La bande son a aussi son effet plaisant. Enfin, l'interprétation des acteurs offre la part belle à une Josie Ho excellente, troublante et au regard noir qui en intimiderait plus d'un tueur. En revanche, si le niveau est meilleur que dans la plupart des oeuvres de ce type, il y a toujours ce côté caricatural qui ressort chez certains. Mention bien sûr au groupe d'ados auquel on n'y échappera pas. On donnera toutefois quelques noms car ils le méritent : Eason Chan, Lawrence Chou, Derek Tsang, Juno Mak, Felix Lok, Norman Chu et Pau Hei-ching.

Bref, une joie palpable m'a envahi tout au long du visionnage, ressortant tout bonnement comblé de cette expérience virulente qui peut s'inscrire parmi les métrages les plus féroces et pervers vus jusque-là pour ma part. On le sent pourtant vite à la lecture du synopsis que Dream Home ne sera pas du tout un slasher comme les autres. Nos impressions seront vite corroborées au fur et à mesure d'une histoire, certes pas complexe pour un sou, mais riche en sensations et en trash. Sur ce point, l'interdiction aux moins de 16 ans est parfaitement justifiée car on peut combiner aussi 2 ou 3 scènes érotiques du plus bel effet (enfin en leur genre...). Ho-Cheung a exhibé une érudition de taille donnant ses lettres de noblesse à un genre quasi systématiquement putassier. L'ironie étant que ce petit accès de folie de sa part tombant au beau milieu d'une filmographie dédiée à la comédie est l'une de ses réussites les plus probantes. Comme il est dommage qu'il n'ait plus sévi dans l'horreur depuis lors.

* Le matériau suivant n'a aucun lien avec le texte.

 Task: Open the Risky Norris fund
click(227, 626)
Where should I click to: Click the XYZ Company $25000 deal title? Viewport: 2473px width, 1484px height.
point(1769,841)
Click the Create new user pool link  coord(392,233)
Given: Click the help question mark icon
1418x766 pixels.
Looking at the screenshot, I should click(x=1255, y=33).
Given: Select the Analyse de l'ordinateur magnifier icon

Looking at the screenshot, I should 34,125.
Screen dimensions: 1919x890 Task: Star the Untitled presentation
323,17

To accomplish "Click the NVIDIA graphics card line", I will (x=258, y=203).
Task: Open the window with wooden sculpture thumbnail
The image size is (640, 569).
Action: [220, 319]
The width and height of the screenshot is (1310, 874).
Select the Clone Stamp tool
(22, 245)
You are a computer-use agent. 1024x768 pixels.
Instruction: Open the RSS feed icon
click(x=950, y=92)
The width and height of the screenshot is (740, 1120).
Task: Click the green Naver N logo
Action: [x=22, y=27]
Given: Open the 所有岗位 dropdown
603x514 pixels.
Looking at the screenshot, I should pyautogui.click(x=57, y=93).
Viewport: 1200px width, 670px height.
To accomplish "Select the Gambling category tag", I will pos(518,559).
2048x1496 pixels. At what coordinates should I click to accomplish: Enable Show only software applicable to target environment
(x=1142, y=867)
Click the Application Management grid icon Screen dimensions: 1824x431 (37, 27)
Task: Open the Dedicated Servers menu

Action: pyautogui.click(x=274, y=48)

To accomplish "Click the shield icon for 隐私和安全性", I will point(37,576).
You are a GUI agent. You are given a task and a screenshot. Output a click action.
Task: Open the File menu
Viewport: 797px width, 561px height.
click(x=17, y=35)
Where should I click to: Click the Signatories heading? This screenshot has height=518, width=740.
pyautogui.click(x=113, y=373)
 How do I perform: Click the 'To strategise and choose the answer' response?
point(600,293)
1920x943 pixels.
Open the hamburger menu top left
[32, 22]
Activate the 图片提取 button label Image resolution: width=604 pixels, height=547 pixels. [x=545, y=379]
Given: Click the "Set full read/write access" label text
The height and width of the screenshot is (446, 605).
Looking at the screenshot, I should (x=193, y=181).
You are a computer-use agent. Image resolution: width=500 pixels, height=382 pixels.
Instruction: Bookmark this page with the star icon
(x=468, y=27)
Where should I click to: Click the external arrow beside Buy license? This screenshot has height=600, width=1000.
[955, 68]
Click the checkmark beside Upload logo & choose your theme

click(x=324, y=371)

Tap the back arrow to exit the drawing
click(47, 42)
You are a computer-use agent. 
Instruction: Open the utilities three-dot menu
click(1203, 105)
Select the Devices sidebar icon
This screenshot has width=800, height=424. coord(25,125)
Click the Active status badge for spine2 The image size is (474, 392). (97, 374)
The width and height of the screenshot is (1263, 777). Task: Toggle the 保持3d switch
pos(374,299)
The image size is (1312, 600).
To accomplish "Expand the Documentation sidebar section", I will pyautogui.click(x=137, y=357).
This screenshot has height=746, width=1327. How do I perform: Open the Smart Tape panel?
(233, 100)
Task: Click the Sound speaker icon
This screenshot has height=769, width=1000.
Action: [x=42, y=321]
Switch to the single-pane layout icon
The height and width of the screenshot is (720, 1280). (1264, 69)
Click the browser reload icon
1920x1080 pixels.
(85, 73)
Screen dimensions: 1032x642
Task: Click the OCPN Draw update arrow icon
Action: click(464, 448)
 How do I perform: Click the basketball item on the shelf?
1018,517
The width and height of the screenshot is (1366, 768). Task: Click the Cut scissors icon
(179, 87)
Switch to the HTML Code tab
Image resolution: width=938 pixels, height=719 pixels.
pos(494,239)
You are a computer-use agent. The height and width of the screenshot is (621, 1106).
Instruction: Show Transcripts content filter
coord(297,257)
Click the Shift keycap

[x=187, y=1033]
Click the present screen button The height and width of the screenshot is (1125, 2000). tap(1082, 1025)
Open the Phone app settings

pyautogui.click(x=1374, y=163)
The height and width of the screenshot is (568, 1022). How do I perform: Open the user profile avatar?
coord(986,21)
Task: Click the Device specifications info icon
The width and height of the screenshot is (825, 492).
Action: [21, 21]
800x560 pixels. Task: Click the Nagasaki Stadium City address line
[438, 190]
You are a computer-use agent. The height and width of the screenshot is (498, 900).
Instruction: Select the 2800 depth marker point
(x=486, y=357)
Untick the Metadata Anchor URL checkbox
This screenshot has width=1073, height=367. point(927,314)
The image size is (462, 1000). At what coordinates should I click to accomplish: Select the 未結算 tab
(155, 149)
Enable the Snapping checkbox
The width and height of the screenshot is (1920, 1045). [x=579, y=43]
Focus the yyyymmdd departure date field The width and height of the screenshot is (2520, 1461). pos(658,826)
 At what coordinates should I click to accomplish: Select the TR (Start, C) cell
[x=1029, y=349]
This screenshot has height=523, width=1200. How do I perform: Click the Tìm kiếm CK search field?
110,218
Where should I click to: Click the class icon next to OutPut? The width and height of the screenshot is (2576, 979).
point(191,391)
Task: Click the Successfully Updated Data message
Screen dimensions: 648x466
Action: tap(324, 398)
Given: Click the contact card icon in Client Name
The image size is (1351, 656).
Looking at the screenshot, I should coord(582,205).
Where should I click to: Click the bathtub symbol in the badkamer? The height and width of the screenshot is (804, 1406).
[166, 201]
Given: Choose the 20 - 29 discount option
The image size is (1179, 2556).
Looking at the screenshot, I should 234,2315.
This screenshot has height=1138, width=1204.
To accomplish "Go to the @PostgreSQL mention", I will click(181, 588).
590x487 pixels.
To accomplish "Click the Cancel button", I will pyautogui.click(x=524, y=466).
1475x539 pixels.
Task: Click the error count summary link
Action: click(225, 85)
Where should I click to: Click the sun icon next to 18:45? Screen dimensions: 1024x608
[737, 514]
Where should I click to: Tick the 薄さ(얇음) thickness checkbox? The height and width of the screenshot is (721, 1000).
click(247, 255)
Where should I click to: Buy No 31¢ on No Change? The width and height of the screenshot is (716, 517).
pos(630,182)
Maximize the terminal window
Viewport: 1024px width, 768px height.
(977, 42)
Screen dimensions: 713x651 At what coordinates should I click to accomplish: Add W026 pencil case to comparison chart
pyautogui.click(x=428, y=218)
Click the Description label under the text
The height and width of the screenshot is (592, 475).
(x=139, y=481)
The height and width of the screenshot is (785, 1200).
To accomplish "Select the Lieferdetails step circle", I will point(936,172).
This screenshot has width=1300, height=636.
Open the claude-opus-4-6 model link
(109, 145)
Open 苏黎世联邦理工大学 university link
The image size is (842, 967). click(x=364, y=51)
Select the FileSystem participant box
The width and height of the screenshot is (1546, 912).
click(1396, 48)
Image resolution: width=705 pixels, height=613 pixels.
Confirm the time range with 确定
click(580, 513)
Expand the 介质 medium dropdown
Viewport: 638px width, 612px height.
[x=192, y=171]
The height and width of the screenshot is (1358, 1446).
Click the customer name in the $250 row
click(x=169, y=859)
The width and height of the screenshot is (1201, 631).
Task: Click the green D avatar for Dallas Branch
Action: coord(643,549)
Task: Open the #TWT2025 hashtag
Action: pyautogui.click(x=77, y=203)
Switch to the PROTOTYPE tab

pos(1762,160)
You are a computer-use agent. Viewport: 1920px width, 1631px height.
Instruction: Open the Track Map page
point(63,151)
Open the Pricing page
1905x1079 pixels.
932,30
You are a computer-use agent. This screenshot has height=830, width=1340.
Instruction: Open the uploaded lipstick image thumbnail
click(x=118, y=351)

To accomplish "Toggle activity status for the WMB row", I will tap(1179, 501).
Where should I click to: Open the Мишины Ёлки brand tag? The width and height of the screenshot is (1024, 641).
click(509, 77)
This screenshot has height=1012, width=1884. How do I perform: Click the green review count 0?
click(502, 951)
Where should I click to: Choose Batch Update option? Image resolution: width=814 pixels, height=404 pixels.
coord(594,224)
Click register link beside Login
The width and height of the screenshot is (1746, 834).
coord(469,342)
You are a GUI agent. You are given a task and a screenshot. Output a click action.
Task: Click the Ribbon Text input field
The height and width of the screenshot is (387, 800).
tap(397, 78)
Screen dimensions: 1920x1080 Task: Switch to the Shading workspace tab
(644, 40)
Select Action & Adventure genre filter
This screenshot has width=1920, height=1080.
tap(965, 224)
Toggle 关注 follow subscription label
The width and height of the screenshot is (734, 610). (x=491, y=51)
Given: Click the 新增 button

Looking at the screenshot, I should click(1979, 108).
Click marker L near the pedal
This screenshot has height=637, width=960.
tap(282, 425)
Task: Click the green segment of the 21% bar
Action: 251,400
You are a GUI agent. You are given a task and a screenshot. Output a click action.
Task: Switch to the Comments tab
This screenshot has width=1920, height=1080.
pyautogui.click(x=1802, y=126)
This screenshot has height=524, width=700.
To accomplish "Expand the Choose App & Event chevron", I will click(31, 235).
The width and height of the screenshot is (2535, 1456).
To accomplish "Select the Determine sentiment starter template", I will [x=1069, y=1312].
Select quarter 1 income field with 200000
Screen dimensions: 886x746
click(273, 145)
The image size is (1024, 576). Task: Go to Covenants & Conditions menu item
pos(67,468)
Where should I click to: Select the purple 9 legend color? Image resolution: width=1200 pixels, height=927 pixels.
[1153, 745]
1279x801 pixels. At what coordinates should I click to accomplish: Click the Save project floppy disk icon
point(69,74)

Car Dream Home peut facilement se hisser parmi les meilleurs slashers contemporains. Et il y a même fort à parier qu'il deviendra progressivement un classique du genre face à une concurrence apoplectique. Un équilibre judicieux entre l'horreur pure et la satire sociale. Une variante originale sur fond de crise immobilière. Crise dont on peut aisément soupçonner qu'elle ait pu faire jaillir dans le for intérieur de certaines personnes des pulsions animalières que n'auraient pas renié Cheng.